▶ Exercise details
In the bow forum thread below, copy the passage from "It's working so" to "with it. Smile." with every word and mark unchanged.

▶ Document passage
I shoot the shadow cart with a 29" draw length it's axle to axle is 41" I have no problem shooting it. So with a 28" on a 40 ata I think you would be fine.


----------



## zestycj7 (Sep 24, 2010)

The new Condor is closer to 38-39" ATA, but from the outside of each cam at full draw it is 40.5 if I remember right.
My Shadowcats are 40.25 outside of cams at full draw.
Don.


----------



## Windrover (Jan 6, 2012)

The Condor VE is indeed about 40} but is it not a shoot through cable system? I can't see hunting with that. 
A used Shadowcat or Sceptre might be a better choice.
I keep looking at the Hoyt Freestyle. If I could just get it with PSE DC cams. Hmmmm.


----------



## T2SHOOTER (Feb 26, 2014)

Windrover, I get the Tribute tomorrow. I thought about the Freestyle, but decided to go with the Tribute. Let you know how it goes.


----------



## Lanny (May 4, 2005)

The Condor (not the VE): http://www.martinarchery.com/bows/condor/ vs. the Tribute: http://www.hoyt.com/compounds/tribute. From what I know they are both priced about the same, maybe $850 for the Hoyt. I've never had a Martin and have heard some "internet chatter" about the dependability of some of their product lines (leaning cams rubbing against bow limbs, hard to tune, etc.). Not sure what to believe. Both companies have been around for a good while and that would seem to speak to their quality.


----------



## cc122368 (May 30, 2010)

I have my Tribute new never shot 26''-29.5 draw in the classifieds for $675 OBO


----------



## Athens_Tabman (Apr 18, 2011)

I am the largest Martin dealer in MT and have very little issues with the bows I have sold over the past few years. They are very easy to tune and to set up.


----------



## T2SHOOTER (Feb 26, 2014)

Speaking of easy to tune and set up; wow, the 50# Tribute is a dream. Slapped a Timberdoodle II and solid nock 1/2" up; moved the rest 1/2 arrow out from center and proceeded to hit the spot at 20 yards. Today went to range to check longer gaps. Not much different than the Supra. The 60 yard is a little higher, but everything below fell right into place. Sweet bow to shoot, and hard to get off center--good anchor. down arrow and right in line with spot. Wow. fun to shoot.


----------



## grantmac (May 31, 2007)

I'd be reaching for that Condor or a used Shadowcat.

If you want the Tribute then just get a Protec XT3000 with wheels. Very similar bow for maybe half the money.

-Grant


----------



## T2SHOOTER (Feb 26, 2014)

It's working so why complain or look elsewhere. Money isn't everything and convenience is golden. And similar sometimes doesn't cut it. Loving my bow, so live with it. Smile.


----------

▶ Supplied information
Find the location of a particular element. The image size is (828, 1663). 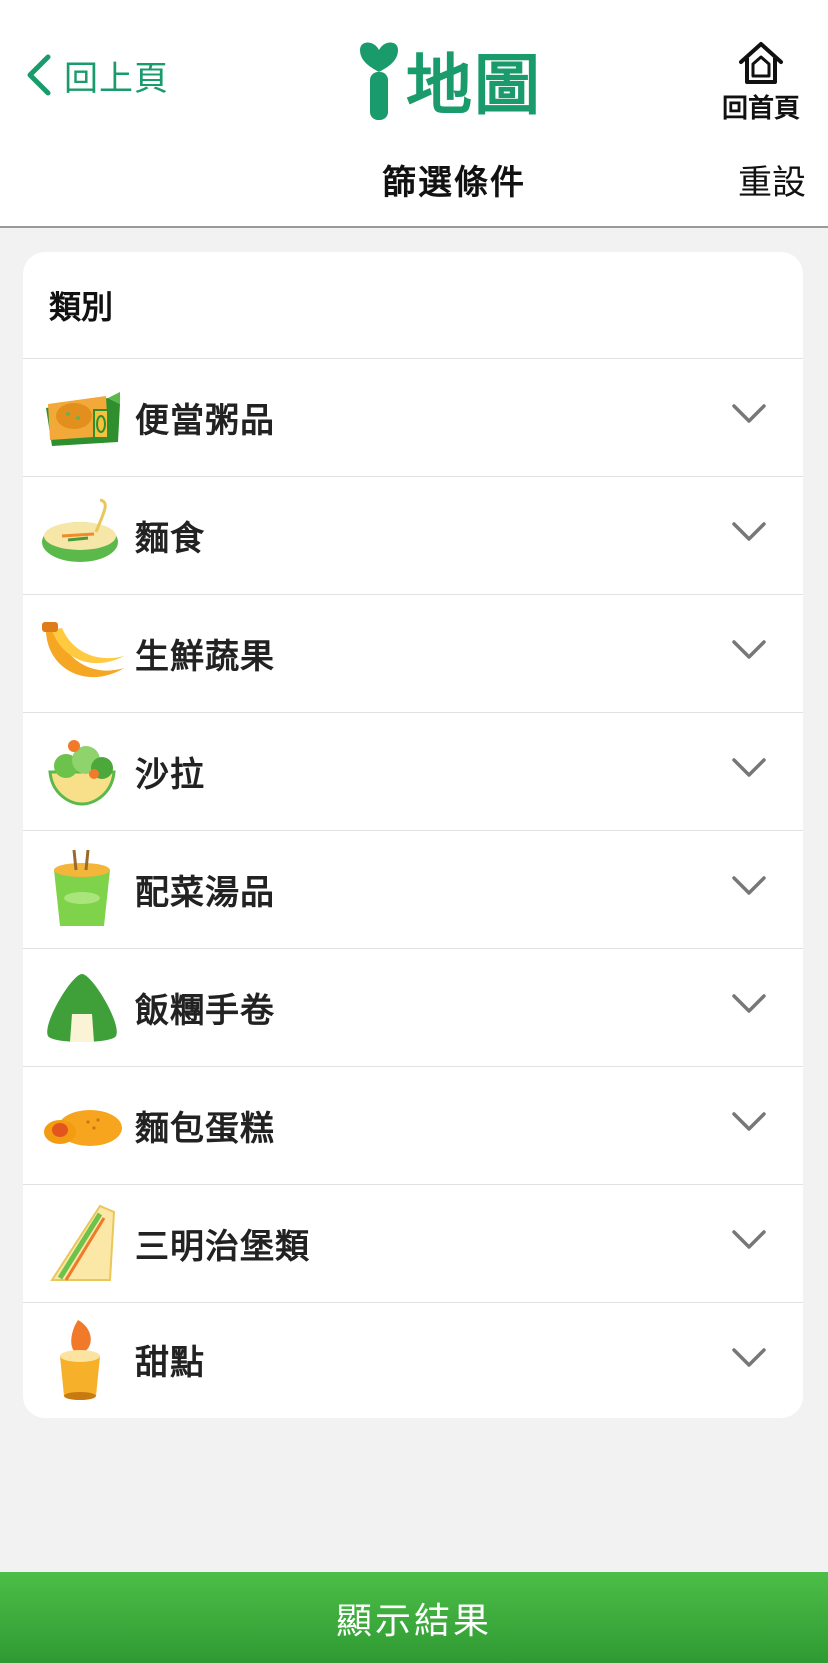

▶ Response
It's working so why complain or look elsewhere. Money isn't everything and convenience is golden. And similar sometimes doesn't cut it. Loving my bow, so live with it. Smile.